====== PAGE TEXT ======
Bolivian police escort two arrested plotters (AP)

Bolivian police escort two arrested plotters (AP)

All five known members of the mysterious group have intriguing international backgrounds. The two arrestees, who are currently being interrogated at the Bolivian attorney general’s offices in La Paz, are Mario Tadik (or Tadić) Astorga, a right-wing Bolivian army veteran of Croatian descent, and Előd (or Elődöt) Tóásó, a known Hungarian nationalist and computer expert. Interestingly, both Tadić and Tóásó fought as mercenaries for the Croatian forces in the in the Croatian War of Independence from Yugoslavia, in 1991-1995.

The three killed include Irishman Michael Martin Dwyer, and Árpád (or Arpak, or Ariad) Magyarosi, reportedly an expert sniper who was a nationalist member of Romania’s Hungarian minority. Comparatively little is known about Dwyer, 24, who was a student at the Galway-Mayo Institute of Technology. British media report [8] that Dwyer’s personal Facebook page contains several photographs of “himself in military gear and holding fake weapons”.
====== PROVIDED DATA ======
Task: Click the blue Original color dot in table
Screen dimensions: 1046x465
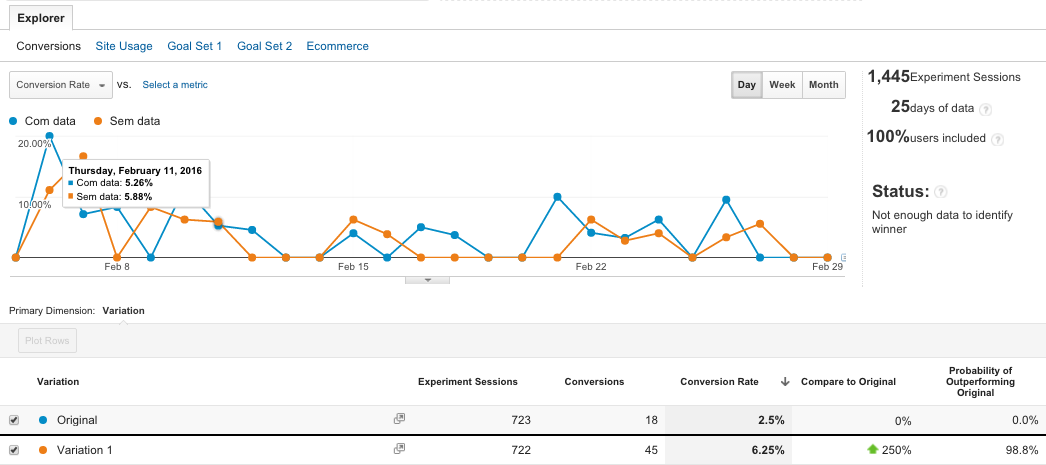Action: coord(43,420)
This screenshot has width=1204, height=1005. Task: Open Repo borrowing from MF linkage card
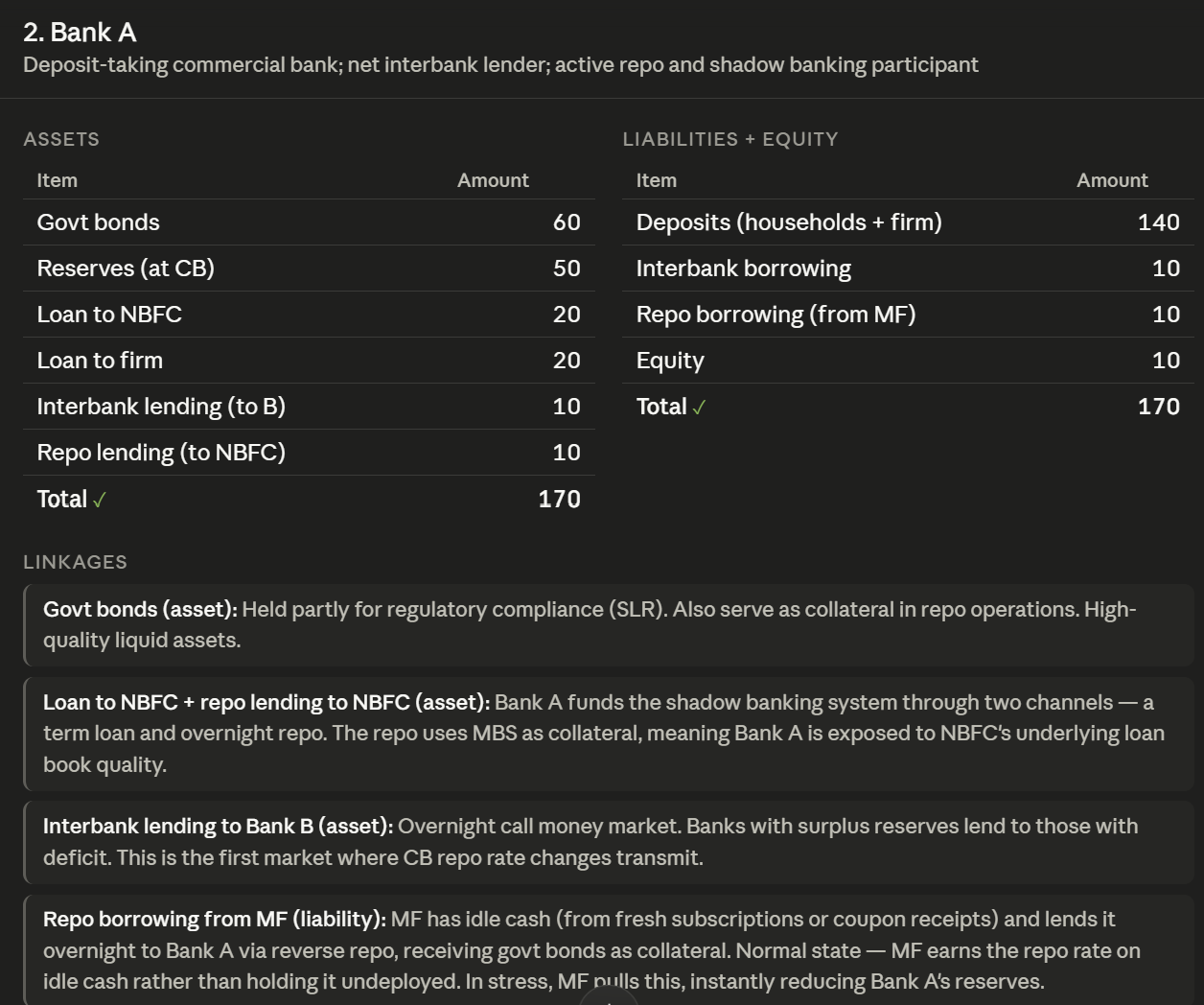609,949
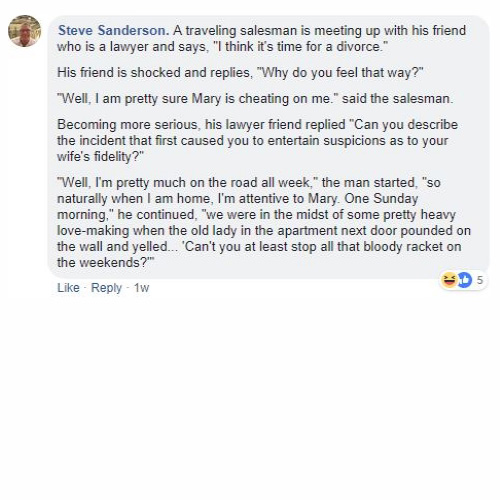The width and height of the screenshot is (500, 500).
Task: Click the line starting 'love-making when the old lady'
Action: coord(264,231)
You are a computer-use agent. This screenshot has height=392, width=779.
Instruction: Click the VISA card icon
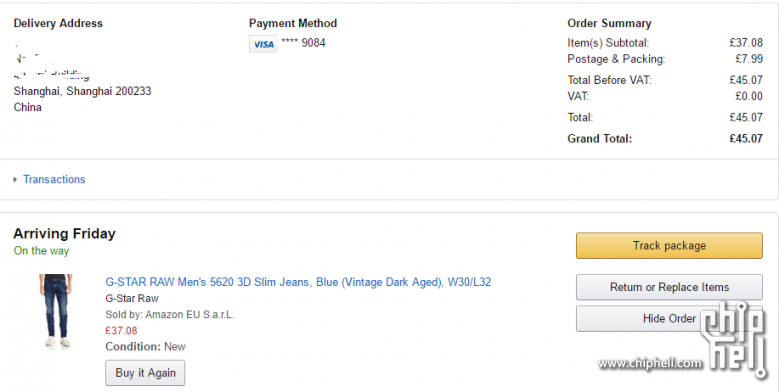[x=263, y=44]
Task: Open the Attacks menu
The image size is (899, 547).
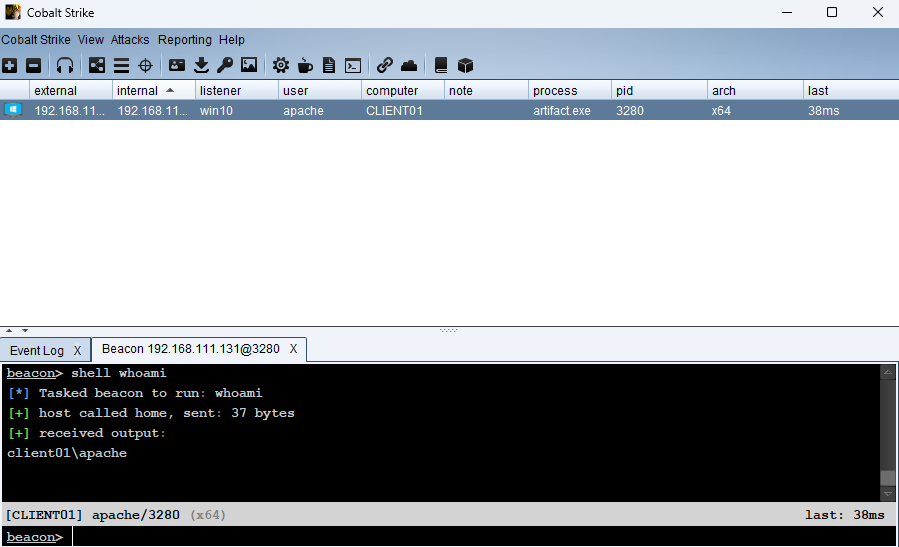Action: pyautogui.click(x=130, y=40)
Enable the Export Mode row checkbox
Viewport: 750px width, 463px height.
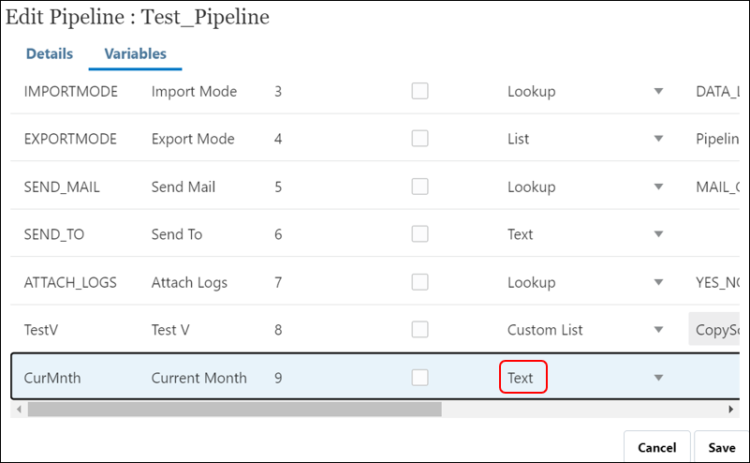point(420,139)
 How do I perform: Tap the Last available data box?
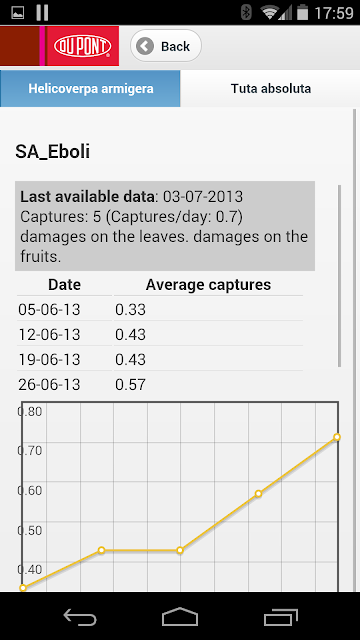coord(165,226)
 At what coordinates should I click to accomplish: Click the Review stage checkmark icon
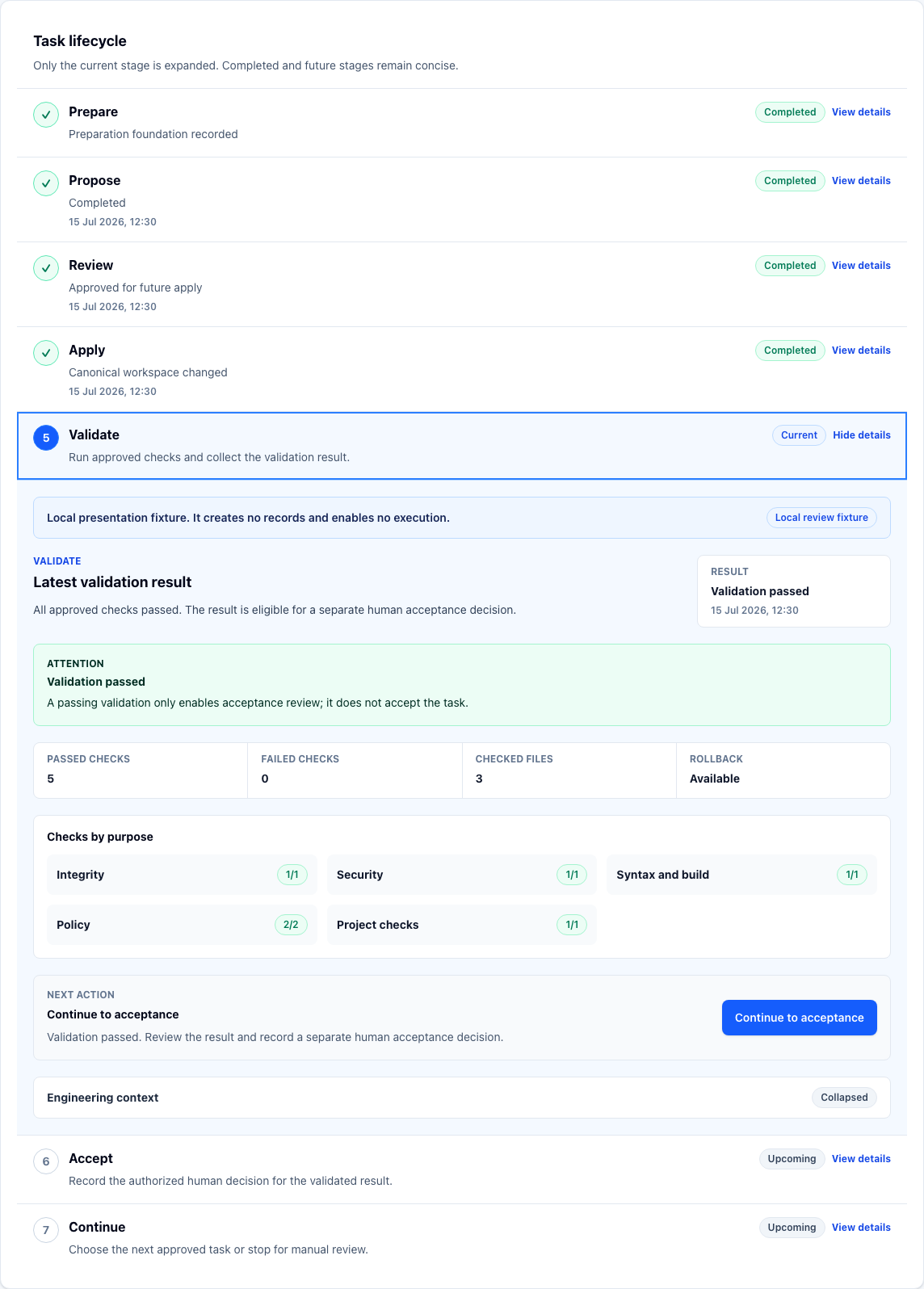click(x=46, y=268)
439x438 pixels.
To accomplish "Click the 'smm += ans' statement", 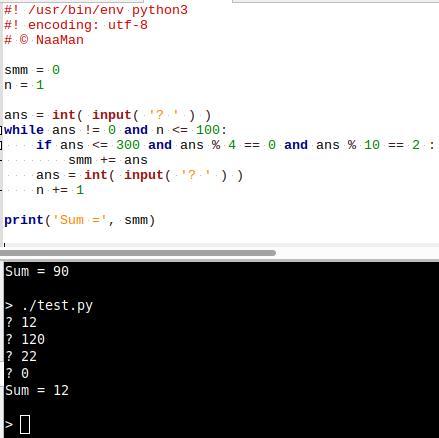I will (108, 160).
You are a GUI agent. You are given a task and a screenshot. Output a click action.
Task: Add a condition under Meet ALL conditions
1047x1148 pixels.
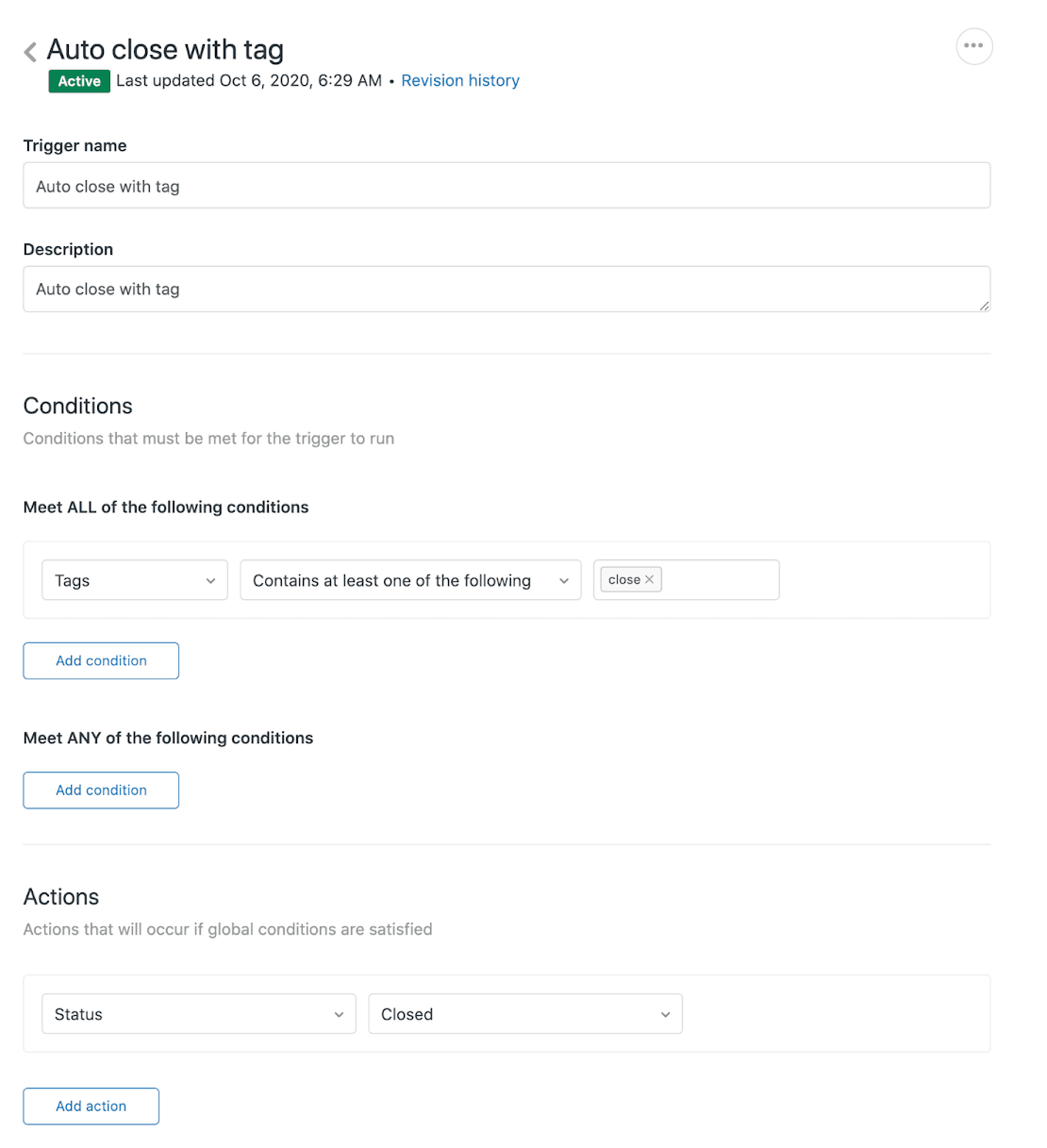[100, 660]
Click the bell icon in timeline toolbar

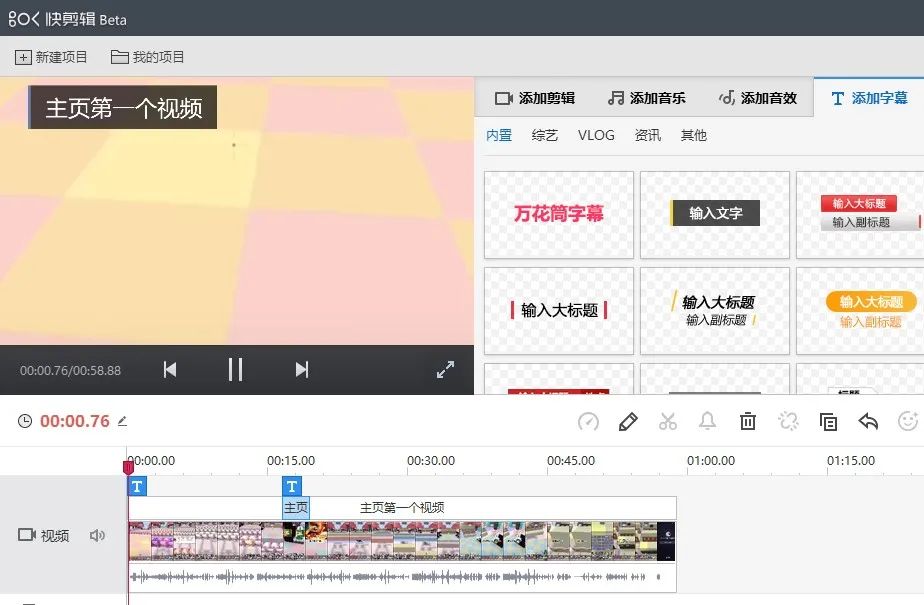(x=708, y=422)
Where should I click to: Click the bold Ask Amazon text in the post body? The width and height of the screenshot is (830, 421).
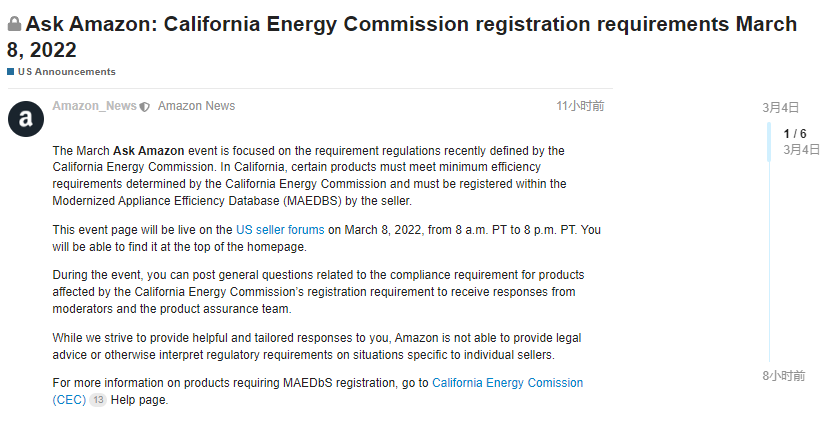click(x=149, y=151)
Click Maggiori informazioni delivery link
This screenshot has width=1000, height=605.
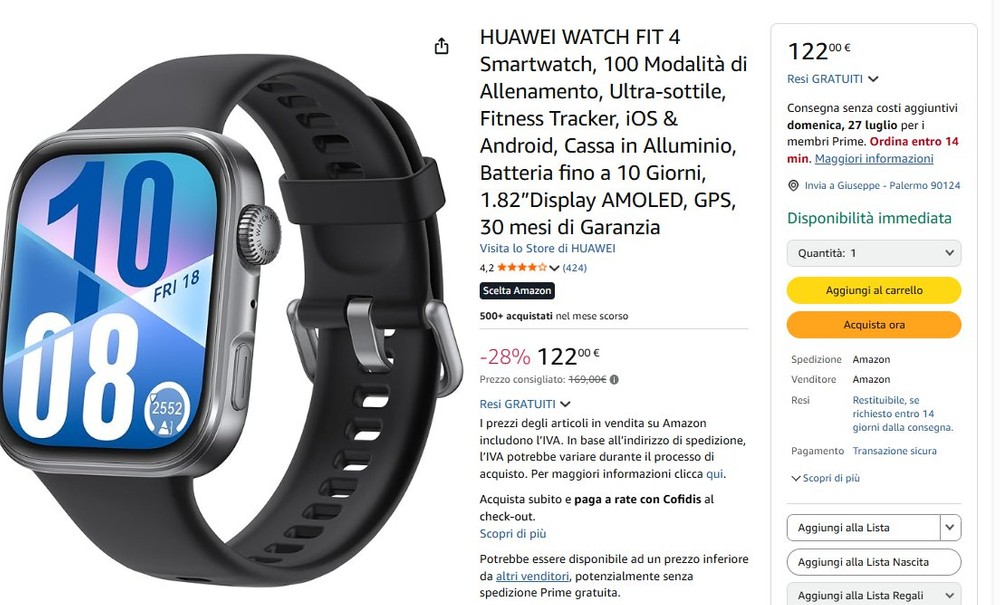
======
EXERCISE OBJECTIVE —
Give the part of the Bolivian plotters text between "All five known" and "Yugoslavia, in 1991-1995.", inclusive, but change "mercenaries" to "volunteers".

EXPECTED OUTPUT —
All five known members of the mysterious group have intriguing international backgrounds. The two arrestees, who are currently being interrogated at the Bolivian attorney general’s offices in La Paz, are Mario Tadik (or Tadić) Astorga, a right-wing Bolivian army veteran of Croatian descent, and Előd (or Elődöt) Tóásó, a known Hungarian nationalist and computer expert. Interestingly, both Tadić and Tóásó fought as volunteers for the Croatian forces in the in the Croatian War of Independence from Yugoslavia, in 1991-1995.